A cidadã americana contou que já se considerava politicamente engajada antes de se mudar para a Ucrânia. Sua estada deveria originalmente durar apenas duas semanas, o tempo necessário para fazer reportagens. "Acabei servindo [nas forças ucranianas] porque depois de seis meses e meio em Kharkiv, eu testemunhei o genocídio russo, testemunhei o terrorismo russo, testemunhei os crimes de guerra russos todos os dias."

Seu trabalho também a levou à cidade ucraniana de Izium, onde se descobriram valas comuns com vítimas depois que as forças russas foram expulsas. "Depois de Izium, eu sabia que tinha de me alistar. Não tinha escolha."

•        "Não sou definida por ser LGBTQ"

Hoje com uma patente militar de sargento na Ucrânia, Ashton-Cirillo ainda considera Las Vegas o seu lar, mas não sabe quando voltará para os EUA. Ela diz ter encontrado um "estilo de vida muito libertador", onde é possível viver como bem se entende.  E no país europeu nunca foi "pessoalmente" alvo de manifestações negativas em relação a sua identidade.

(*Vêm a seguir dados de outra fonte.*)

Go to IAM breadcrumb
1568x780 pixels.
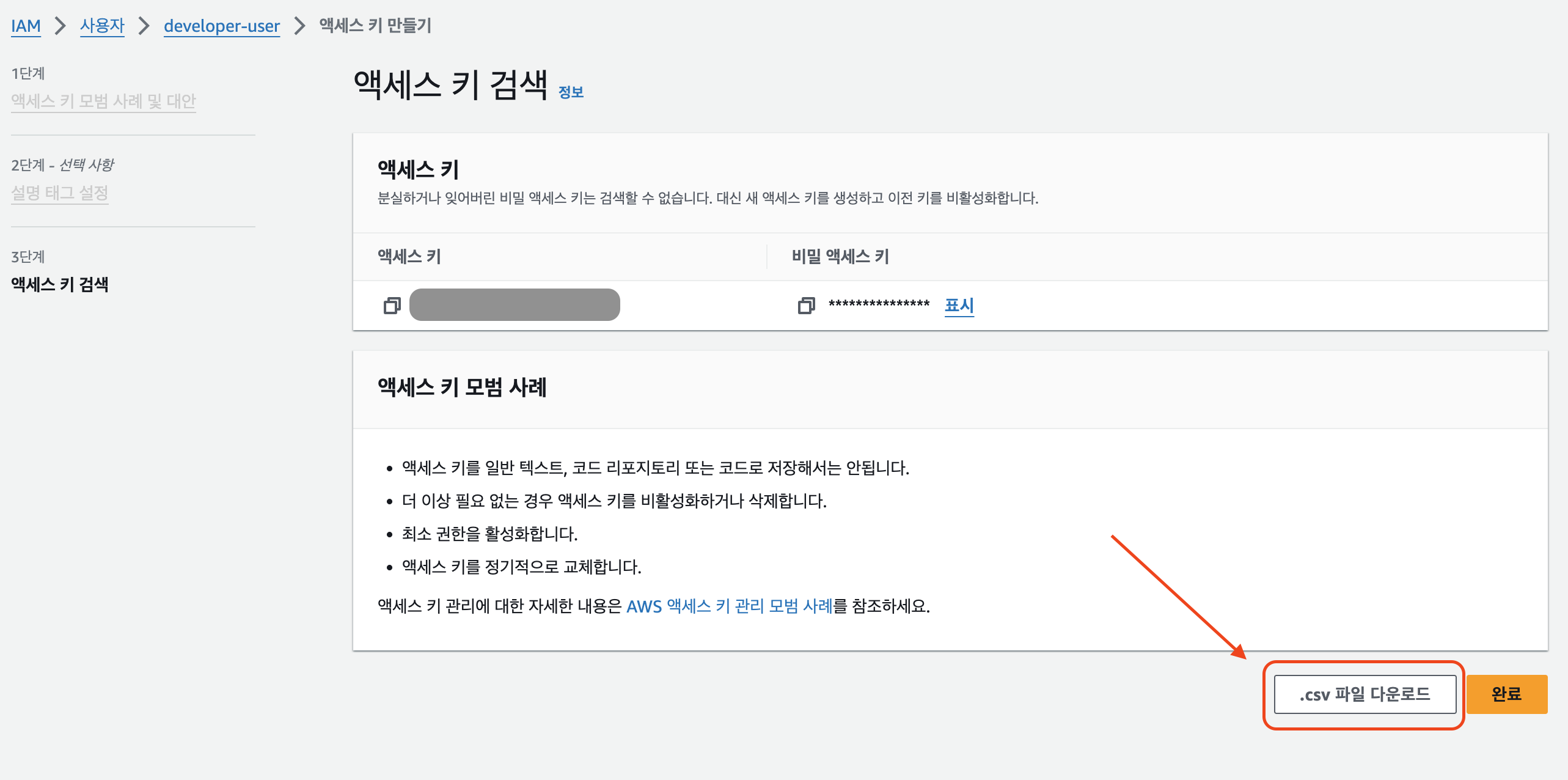pyautogui.click(x=26, y=26)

"Mas eu não sou definida por ser LGBTQ. O que posso dizer é que desde o primeiro dia aqui na Ucrânia, que foi 5 de março de 2022, nunca tive uma interação negativa com ninguém do Exército, ninguém no meu comando, ninguém com quem eu estivesse trabalhando, e isso inclui estar na linha de frente, isso inclui estar aqui em Kiev. Resumindo: aqui, isso não foi um problema."

Há pelo menos duas outras pessoas abertamente transgênero servindo no exército ucraniano, acrescenta. "Mais uma vez: soldados não são definidos por nenhuma identidade além de serem soldados."